Strong clinical and experimental evidence demonstrates association of elevated levels of
matrix metalloproteinase MMP-9 with
cancer progression,
metastasis and shortened patient survival, as it plays a key role in
tumor cell invasion and
metastasis by digesting the basement membrane and ECM components. MMP-9 is secreted in both the monomeric and dimeric form. Although there is little research on MMP-9 dimers, some studies have shown the dimer to be associated with more aggressive
tumor progression. Our objective was to study the relative secretion patterns of MMP-9 monomer and dimer in a variety of
cancer cell lines and the effect of a nutrient mixture (NM) containing
lysine,
proline,
ascorbic acid and
green tea extract on MMP-9 secretion. The
cancer cell lines were grown in their respective media, supplemented with 10% FBS,
penicillin (100 U/ml) and
streptomycin (100 µg/ml) in 24-well tissue culture plates. At near confluence, the cells were treated with NM at 0,10, 50, 100, 500 and 1000 µg/ml. Parallel sets of cultures were treated with PMA (100 ng/ml) for induction of MMP-9. Cell MMP-9 secretion was assayed by
gelatinase zymography. MMP-9 dimer secretion patterns of
cancer cells fell into different categories. We observed no MMP-9 dimer in prostate DU-145 and PC-3, pancreatic MIA-Pa-Ca2, colon HCT-116, bladder T-24, head and neck FaDu,
glioblastoma A-172,
T-98 and LN-18 and
leukemia HL-60, Jurkat, and Raji cell lines.

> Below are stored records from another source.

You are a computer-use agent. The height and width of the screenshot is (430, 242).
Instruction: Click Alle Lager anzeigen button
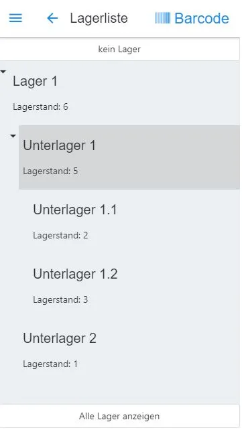119,416
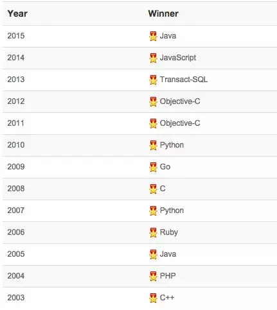Click the award icon next to Ruby
Screen dimensions: 277x310
[x=153, y=232]
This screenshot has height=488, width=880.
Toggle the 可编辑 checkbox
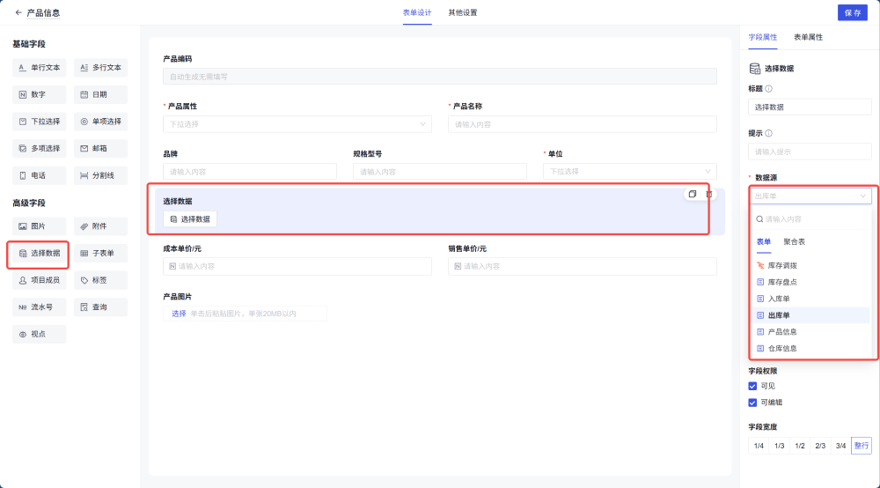tap(752, 403)
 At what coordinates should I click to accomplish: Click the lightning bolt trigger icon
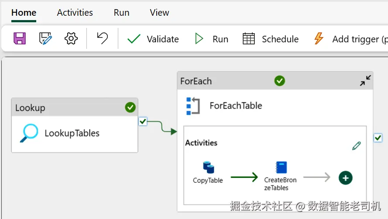(x=319, y=39)
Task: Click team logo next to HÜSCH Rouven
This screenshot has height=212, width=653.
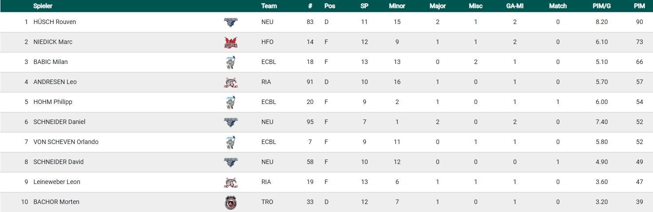Action: pyautogui.click(x=230, y=22)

MMP-dimer secretion only with PMA induction was seen in breast MCF-7 and MDA-MB-231, uterine SK-UT-1, lung A-549, tongue SC-25,
melanoma A2058,
osteosarcoma U-2OS,
rhabdomyosarcoma,
fibrosarcoma HT-1080,
chondrosarcoma SW-1350 and
liposarcoma SW-872. Cervical HeLa and DoTc 2 4510, renal 786-0 and HCC SK-Hep-1 cells exhibited MMP-9 dimer without PMA treatment and increased secretion with PMA treatment.

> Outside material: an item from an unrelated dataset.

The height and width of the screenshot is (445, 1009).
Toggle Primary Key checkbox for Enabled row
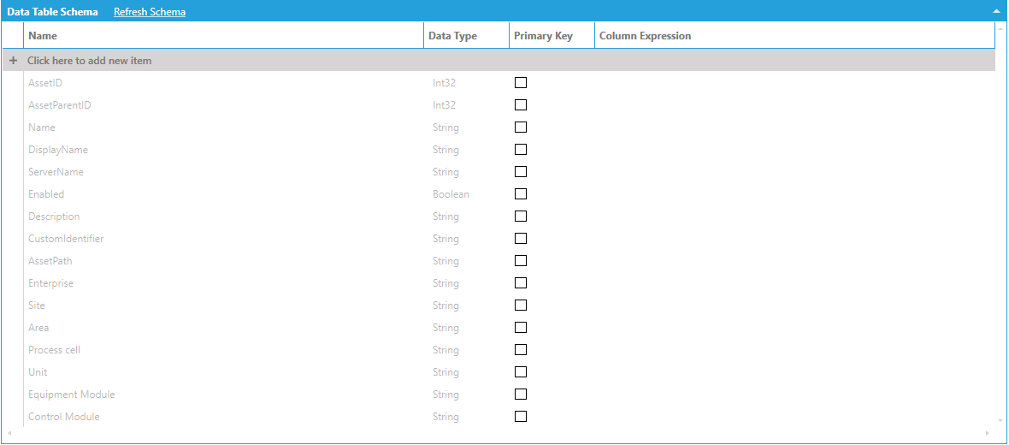pos(521,194)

Sarcomas had the highest levels of MMP-9 monomer and dimer with and without PMA among these
cancer cell lines. Cervical, uterine and
male breast cancer cell lines showed the next highest levels of MMP-9, followed by
breast cancer cell lines.
Melanoma, renal, lung, head and neck and HCC showed lower levels and prostate,
glioblastoma, bladder and
leukemia cell lines the lowest. NM showed dose-dependent inhibition of MMP-9 monomer and dimer in all cell lines tested. In conclusion, high MMP-9 and dimer secretion levels correlated with the most aggressive
cancer cell lines. NM was effective in inhibiting MMP-9 and dimer secretion in all cell lines tested, suggesting its therapeutic potential as an antimetastatic agent.